Stored dataset items
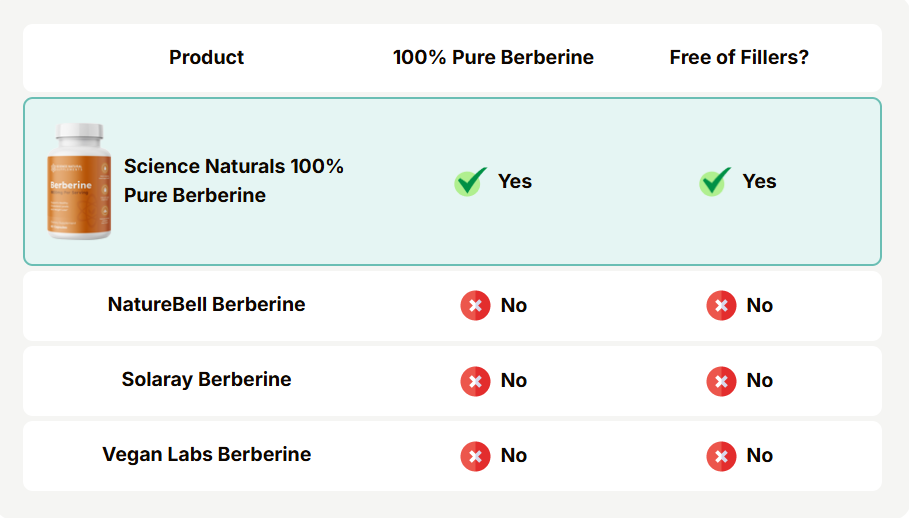This screenshot has height=518, width=909.
Task: Select the Product column header
Action: pos(206,57)
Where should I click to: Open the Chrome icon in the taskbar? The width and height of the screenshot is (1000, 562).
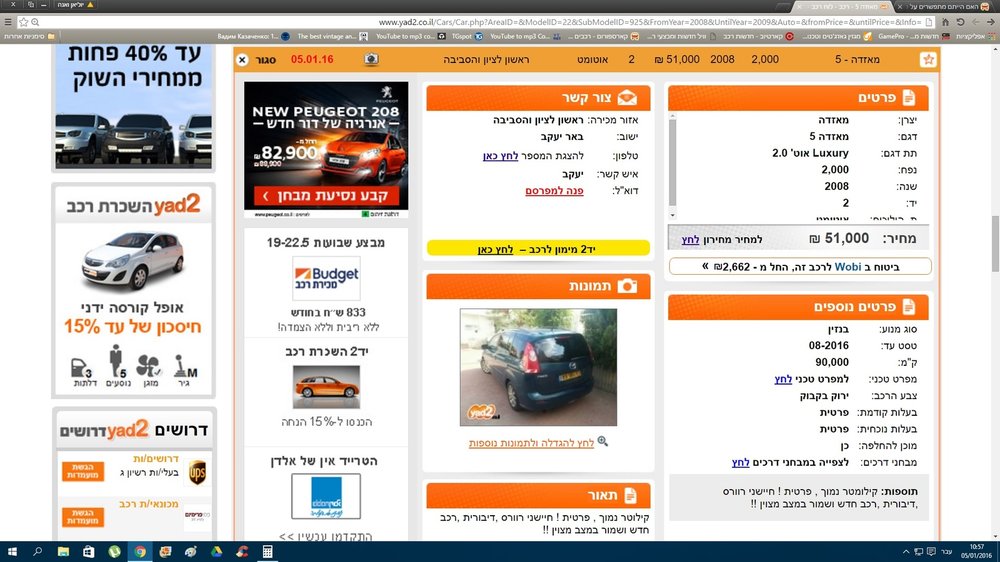point(140,552)
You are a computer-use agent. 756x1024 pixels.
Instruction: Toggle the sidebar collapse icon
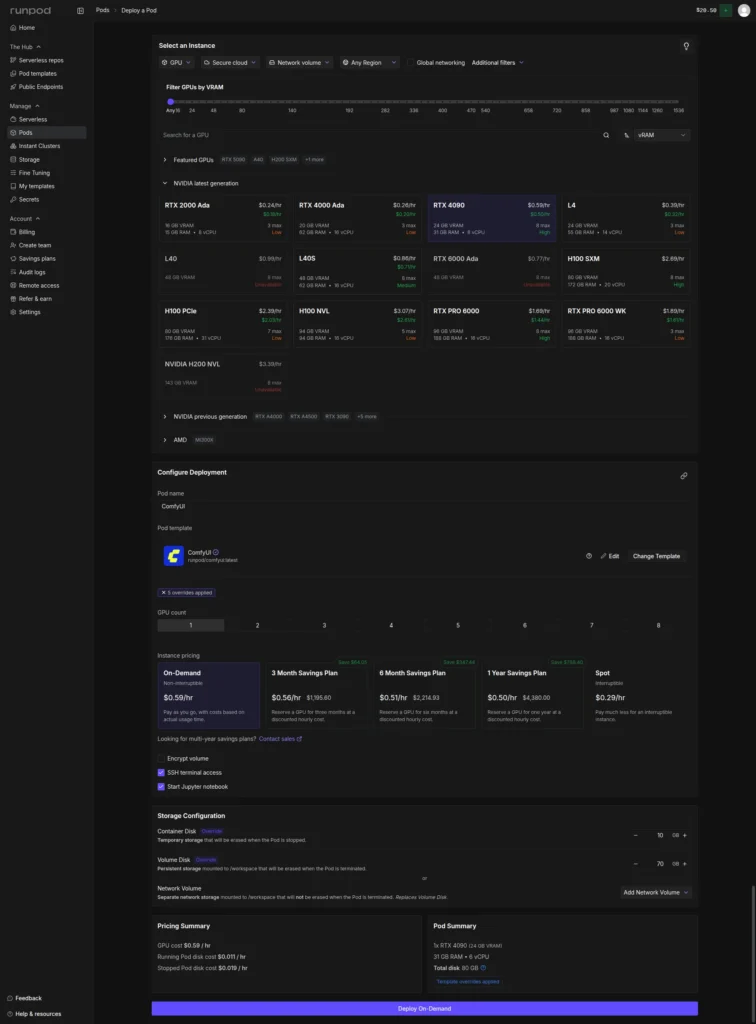click(80, 10)
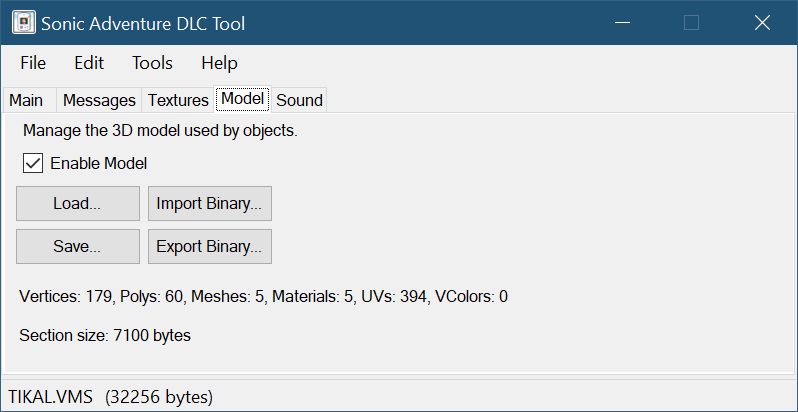The width and height of the screenshot is (798, 412).
Task: Select the Model tab
Action: pos(242,99)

WHAT TO DO: Each line from the one that contains "You are a computer-use" through the end of the records should be restated exactly; include both end lines and leave any pictures out.

EXERCISE ANSWER:
You are a computer-use agent. 756x1024 pixels.
Instruction: Toggle the sidebar collapse icon
click(80, 10)
The width and height of the screenshot is (798, 412).
Task: Select the Model tab
Action: pos(242,99)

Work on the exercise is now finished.